- TASK -
Copy the lines in the records below word for word, omitting the pictures.

★ ★ ★

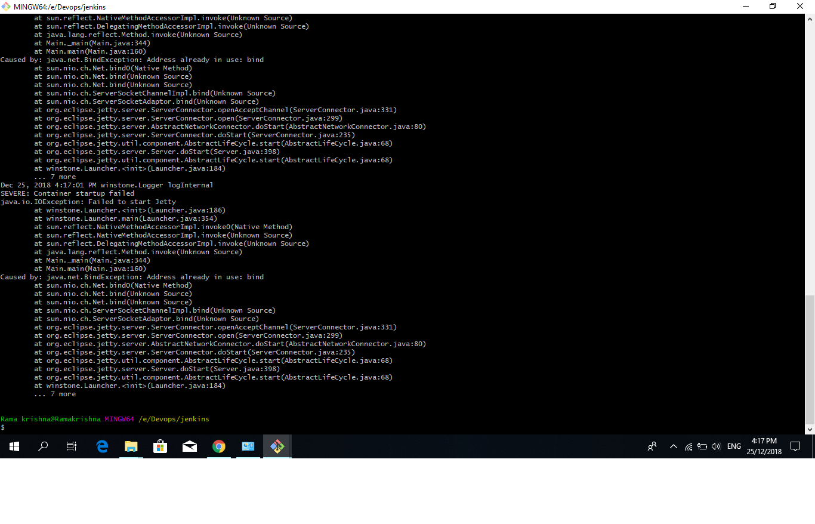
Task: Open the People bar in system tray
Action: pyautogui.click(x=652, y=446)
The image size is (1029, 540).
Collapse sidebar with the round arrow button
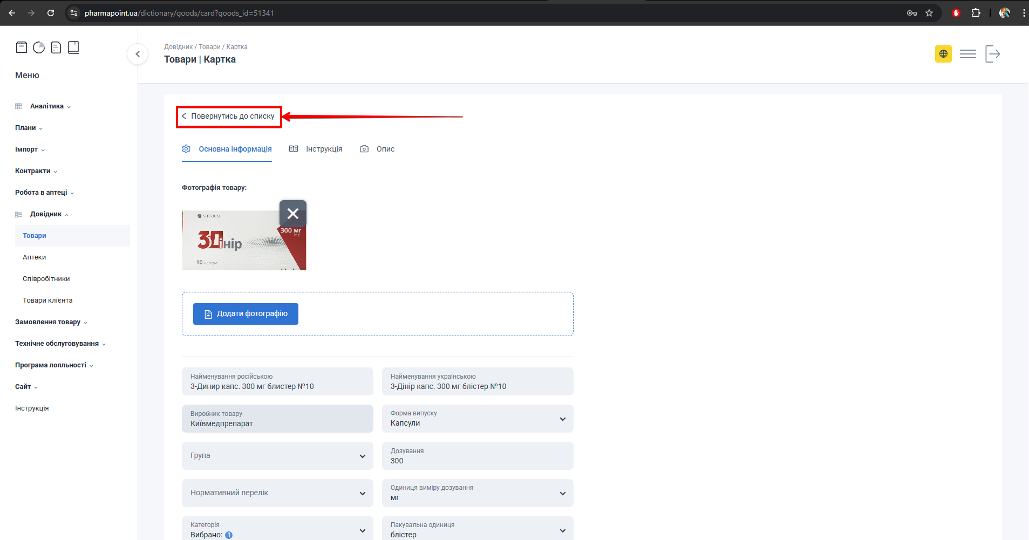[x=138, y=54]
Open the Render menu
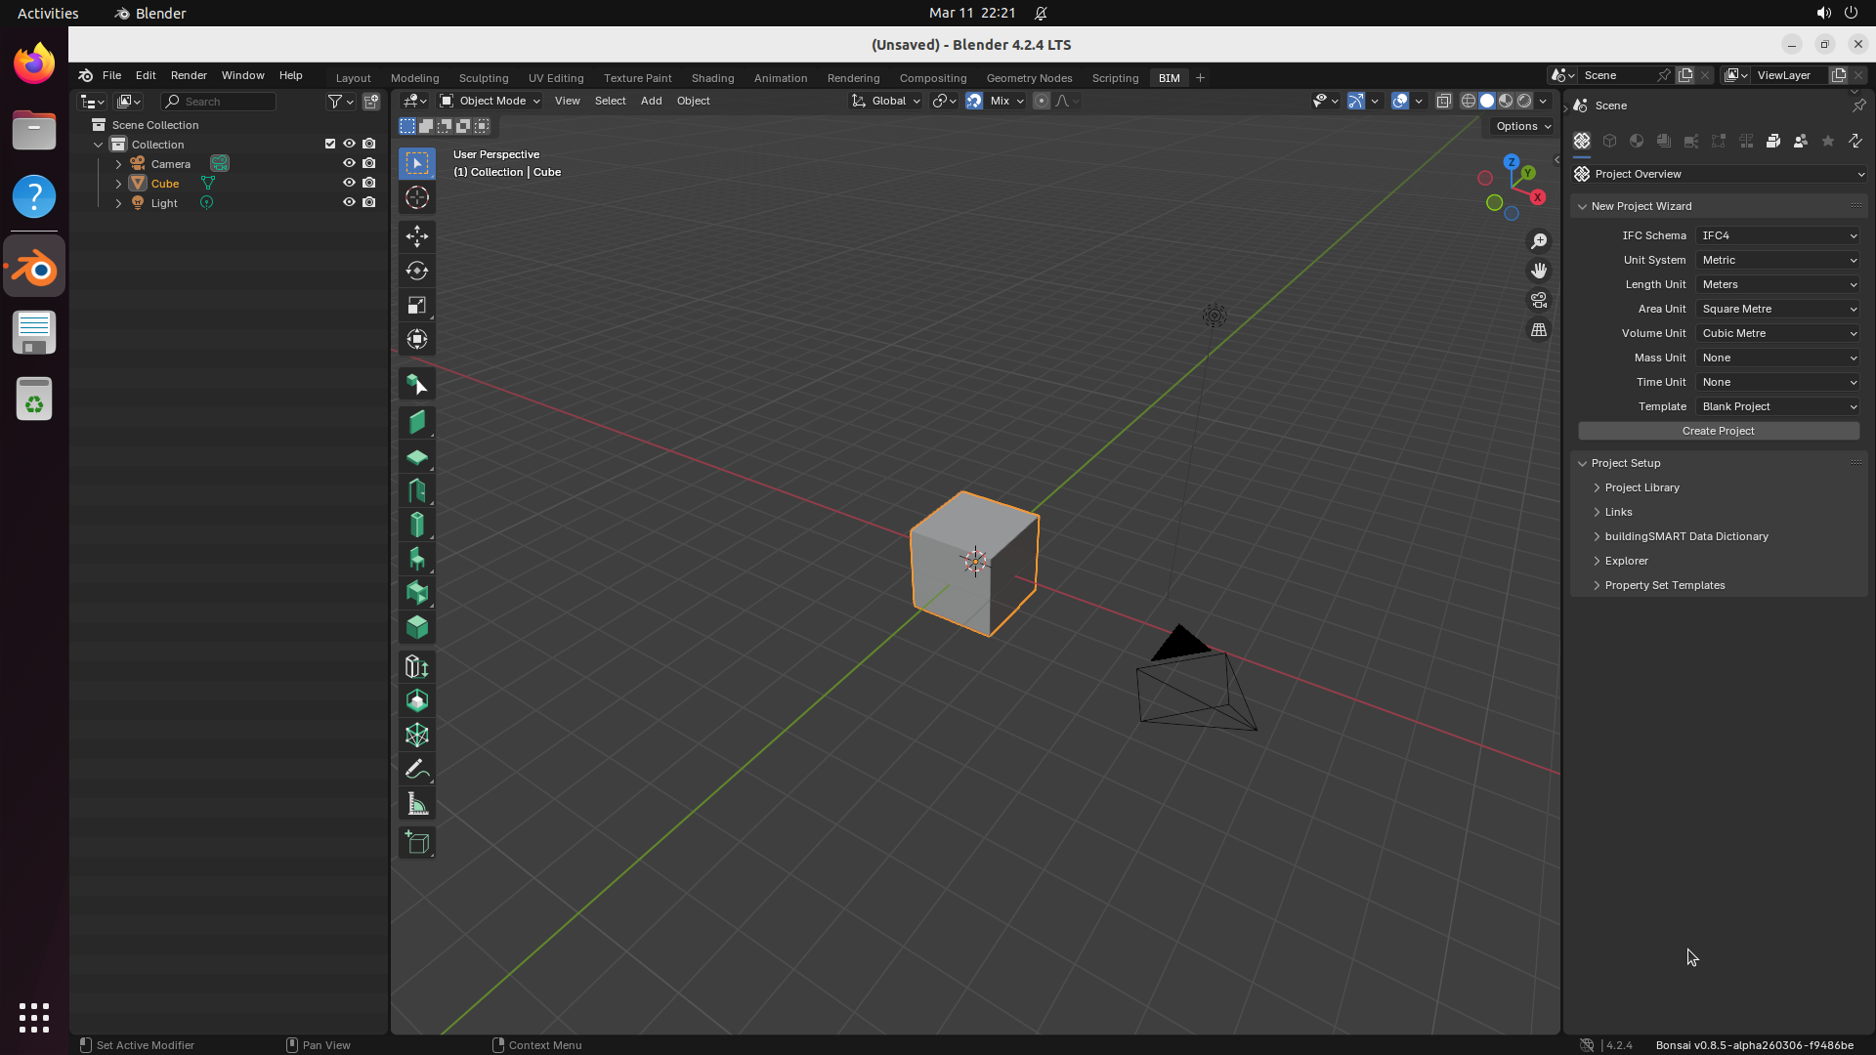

★ ★ ★

- REPLY -
Task: Open the People bar in system tray
Action: pyautogui.click(x=652, y=446)
The image size is (1029, 540).
Collapse sidebar with the round arrow button
[x=138, y=54]
Open the Render menu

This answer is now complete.